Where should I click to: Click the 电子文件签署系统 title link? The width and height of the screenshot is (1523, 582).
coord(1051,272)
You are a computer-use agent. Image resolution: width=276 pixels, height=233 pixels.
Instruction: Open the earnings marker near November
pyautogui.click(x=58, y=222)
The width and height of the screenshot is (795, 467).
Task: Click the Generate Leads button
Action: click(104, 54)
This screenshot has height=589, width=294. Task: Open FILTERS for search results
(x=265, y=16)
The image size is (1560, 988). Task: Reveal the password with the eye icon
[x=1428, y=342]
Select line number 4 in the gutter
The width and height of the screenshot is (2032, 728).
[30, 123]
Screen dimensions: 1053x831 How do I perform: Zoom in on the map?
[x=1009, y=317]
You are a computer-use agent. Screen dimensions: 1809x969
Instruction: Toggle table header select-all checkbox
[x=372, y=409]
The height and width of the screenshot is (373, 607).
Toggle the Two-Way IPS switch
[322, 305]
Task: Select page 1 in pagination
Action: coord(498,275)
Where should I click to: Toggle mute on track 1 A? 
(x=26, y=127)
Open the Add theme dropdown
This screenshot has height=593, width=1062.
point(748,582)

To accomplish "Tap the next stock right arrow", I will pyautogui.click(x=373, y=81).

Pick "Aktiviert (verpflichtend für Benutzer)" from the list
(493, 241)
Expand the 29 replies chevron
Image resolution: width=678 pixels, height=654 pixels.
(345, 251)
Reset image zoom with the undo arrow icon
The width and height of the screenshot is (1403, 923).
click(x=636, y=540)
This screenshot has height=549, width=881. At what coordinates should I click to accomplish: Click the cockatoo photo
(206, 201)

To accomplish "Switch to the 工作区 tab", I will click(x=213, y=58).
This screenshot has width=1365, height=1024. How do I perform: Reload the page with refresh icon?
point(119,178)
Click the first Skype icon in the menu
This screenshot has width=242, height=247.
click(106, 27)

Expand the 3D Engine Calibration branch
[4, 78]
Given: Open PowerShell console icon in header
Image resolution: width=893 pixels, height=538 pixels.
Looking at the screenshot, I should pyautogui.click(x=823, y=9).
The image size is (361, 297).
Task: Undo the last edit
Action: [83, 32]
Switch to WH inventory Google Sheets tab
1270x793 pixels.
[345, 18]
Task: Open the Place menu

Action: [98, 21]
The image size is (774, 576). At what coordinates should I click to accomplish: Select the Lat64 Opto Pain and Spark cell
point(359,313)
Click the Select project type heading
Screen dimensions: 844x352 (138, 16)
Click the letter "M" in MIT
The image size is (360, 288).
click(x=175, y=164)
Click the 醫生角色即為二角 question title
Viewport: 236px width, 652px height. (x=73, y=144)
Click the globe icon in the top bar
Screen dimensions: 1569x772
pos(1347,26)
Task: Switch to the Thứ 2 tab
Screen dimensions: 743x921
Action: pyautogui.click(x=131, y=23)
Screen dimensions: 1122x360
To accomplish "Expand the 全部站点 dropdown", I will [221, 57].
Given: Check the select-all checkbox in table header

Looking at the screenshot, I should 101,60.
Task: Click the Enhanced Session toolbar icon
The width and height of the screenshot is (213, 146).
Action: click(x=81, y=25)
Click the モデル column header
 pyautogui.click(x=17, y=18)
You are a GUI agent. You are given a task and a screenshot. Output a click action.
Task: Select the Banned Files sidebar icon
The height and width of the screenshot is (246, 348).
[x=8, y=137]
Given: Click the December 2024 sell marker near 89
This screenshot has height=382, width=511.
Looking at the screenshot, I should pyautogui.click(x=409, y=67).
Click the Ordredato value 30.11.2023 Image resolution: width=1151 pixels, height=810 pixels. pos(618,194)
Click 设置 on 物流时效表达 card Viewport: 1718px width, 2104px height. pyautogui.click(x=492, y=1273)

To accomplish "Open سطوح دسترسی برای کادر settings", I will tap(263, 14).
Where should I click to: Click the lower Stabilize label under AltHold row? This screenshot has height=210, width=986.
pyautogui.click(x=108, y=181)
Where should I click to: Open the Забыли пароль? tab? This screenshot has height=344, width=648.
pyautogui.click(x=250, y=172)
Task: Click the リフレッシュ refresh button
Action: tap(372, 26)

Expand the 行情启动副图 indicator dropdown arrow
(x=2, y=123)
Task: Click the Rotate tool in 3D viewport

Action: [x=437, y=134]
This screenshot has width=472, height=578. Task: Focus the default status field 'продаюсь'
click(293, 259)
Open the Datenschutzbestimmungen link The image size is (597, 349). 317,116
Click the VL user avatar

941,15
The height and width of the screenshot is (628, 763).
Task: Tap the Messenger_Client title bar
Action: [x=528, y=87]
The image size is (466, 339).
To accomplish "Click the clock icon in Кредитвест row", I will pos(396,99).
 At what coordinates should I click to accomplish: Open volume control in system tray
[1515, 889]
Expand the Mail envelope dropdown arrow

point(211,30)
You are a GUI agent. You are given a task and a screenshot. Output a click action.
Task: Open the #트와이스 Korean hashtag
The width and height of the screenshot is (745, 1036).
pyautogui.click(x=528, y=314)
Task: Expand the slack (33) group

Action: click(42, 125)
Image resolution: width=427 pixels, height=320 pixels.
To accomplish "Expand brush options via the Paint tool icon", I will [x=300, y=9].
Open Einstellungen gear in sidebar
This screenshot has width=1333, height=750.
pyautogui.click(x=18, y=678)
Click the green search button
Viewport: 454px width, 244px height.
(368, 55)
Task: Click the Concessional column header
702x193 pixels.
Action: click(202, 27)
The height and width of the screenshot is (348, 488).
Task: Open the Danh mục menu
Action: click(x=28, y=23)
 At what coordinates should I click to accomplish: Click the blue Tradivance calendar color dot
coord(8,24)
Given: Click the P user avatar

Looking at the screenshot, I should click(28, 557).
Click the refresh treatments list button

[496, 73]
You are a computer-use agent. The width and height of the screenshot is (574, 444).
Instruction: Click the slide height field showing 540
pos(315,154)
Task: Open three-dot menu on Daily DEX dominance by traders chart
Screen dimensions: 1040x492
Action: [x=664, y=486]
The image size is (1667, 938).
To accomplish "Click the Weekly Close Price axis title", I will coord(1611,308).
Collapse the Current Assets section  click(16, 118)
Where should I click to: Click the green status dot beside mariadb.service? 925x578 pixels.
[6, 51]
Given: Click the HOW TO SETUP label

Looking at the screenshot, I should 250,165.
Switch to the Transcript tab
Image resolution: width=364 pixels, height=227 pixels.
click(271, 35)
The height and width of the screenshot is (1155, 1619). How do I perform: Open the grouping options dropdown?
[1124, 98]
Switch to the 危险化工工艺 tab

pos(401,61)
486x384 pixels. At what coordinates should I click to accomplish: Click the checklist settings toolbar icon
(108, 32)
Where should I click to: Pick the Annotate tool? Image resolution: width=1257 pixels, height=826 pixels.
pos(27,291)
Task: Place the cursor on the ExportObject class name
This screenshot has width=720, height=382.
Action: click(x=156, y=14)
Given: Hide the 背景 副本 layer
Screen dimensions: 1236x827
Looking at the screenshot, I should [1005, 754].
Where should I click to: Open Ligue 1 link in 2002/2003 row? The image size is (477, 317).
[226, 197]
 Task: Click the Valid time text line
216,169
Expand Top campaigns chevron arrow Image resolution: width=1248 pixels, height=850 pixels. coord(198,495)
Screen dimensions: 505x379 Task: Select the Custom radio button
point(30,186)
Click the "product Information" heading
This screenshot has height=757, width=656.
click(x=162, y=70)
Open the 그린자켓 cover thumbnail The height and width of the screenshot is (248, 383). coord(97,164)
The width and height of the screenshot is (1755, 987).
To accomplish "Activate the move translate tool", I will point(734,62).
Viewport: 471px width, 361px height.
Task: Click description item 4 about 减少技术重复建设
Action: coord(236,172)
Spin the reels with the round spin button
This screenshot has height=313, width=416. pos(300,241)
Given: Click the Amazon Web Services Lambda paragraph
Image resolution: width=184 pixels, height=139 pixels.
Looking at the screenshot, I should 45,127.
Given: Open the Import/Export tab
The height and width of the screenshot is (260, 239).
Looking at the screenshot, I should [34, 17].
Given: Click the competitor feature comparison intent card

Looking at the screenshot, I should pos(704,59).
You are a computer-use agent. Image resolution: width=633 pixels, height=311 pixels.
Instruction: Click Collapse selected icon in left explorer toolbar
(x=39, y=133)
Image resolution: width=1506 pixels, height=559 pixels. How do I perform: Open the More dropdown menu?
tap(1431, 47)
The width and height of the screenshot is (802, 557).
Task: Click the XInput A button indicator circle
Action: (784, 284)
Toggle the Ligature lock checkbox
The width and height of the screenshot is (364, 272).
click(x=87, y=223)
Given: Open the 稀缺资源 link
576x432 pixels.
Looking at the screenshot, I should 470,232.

• _WORK TO COMPLETE_: List every line of the records that contains the word "green".

• _EXPECTED OUTPUT_:
Click the green search button
Where should I click to: Click the green status dot beside mariadb.service? 925x578 pixels.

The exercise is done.